È passato poco più di un mese e hanno già trovato più motivi per lamentarsi dell’intero corpo docenti dell’anno scorso. Invece lui è lì, vestito di tutto punto, pronto a darci il suo ultimo saluto come rappresentante degli studenti e come amico.
 
Dei flash iniziano a prendere piede nella mia mente, non sono sicuro siano soltanto frutto di esperienze passate, forse la fantasia sta prendendo le redini del mio cervello. O riesco a sognare a occhi aperti.
«Devi fare piano»
Una richiesta non ascoltata, forse nemmeno recepita nel momento culmine.
«Ci sono gli altri cazzo» un sospiro spezzato «sono ancora tutti di là»
Un momento di esitazione, prima di continuare con la stessa convinzione, ma provocando una tensione minore, cercando di confortare e di collaborare.
Paziente, con gli occhi socchiusi, l’interlocutore in realtà non attendeva altro e mosso dalla voglia di accontentare quella necessità, segue i movimenti.
Chiusi in quella camera, isolati dal resto.
A cosa cazzo sto pensando?
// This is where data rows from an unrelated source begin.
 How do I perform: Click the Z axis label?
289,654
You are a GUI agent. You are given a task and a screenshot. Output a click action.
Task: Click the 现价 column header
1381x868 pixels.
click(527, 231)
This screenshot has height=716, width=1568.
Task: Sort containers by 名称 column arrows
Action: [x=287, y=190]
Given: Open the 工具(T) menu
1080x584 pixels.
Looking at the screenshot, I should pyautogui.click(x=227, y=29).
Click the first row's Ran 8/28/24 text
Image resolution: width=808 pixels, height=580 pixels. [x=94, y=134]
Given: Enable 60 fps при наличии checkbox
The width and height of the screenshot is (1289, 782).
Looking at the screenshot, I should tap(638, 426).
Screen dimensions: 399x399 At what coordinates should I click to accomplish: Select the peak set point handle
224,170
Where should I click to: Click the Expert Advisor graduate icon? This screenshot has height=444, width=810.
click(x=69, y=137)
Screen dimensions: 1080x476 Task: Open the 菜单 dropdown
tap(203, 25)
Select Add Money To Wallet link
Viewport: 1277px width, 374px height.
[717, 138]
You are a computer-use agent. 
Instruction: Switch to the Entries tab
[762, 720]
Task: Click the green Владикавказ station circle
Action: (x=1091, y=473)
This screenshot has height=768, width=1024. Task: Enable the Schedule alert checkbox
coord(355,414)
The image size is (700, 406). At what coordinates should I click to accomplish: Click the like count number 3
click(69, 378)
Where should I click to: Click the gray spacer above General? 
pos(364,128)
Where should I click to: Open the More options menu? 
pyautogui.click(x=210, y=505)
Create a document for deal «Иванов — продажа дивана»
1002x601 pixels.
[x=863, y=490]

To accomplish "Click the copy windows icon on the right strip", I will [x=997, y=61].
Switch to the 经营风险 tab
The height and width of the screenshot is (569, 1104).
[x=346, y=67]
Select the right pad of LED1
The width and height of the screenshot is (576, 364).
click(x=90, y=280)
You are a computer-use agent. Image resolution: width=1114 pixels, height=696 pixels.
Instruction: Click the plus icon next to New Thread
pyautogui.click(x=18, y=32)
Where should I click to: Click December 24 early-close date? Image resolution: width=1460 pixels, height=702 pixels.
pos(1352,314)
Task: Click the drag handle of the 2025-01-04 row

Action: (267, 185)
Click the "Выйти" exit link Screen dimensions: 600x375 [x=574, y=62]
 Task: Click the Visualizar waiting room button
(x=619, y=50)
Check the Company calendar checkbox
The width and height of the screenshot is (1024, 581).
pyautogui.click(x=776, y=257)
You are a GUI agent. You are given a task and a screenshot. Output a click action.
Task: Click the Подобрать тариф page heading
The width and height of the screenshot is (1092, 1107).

Sembra uno di quei video su Tiktok che mandano ogni tanto sul gruppo, o a me per sbaglio. Ottima scusa considerando che nella descrizione finisco sempre per leggere: “invialo al tuo ragazzo basso”.
Mi riprendo un momento, continuando a guardare nella sua direzione. Non riesco a collegare il suo volto a quello che stavo guardando, ma sono sicuro del fatto che la presenza era simile alla sua.
Preferirei tornare a chiudere gli occhi per immaginare un universo parallelo in cui nulla di tutto questo sta accadendo, ma sono bloccato nel mio pessimismo. Non esiste nessun universo alternativo, nessuna seconda trama, nessun altro modo di rimediare.
Questo è il mio presente e non sono abbastanza sicuro di riuscire ad affrontare il futuro che mi aspetta.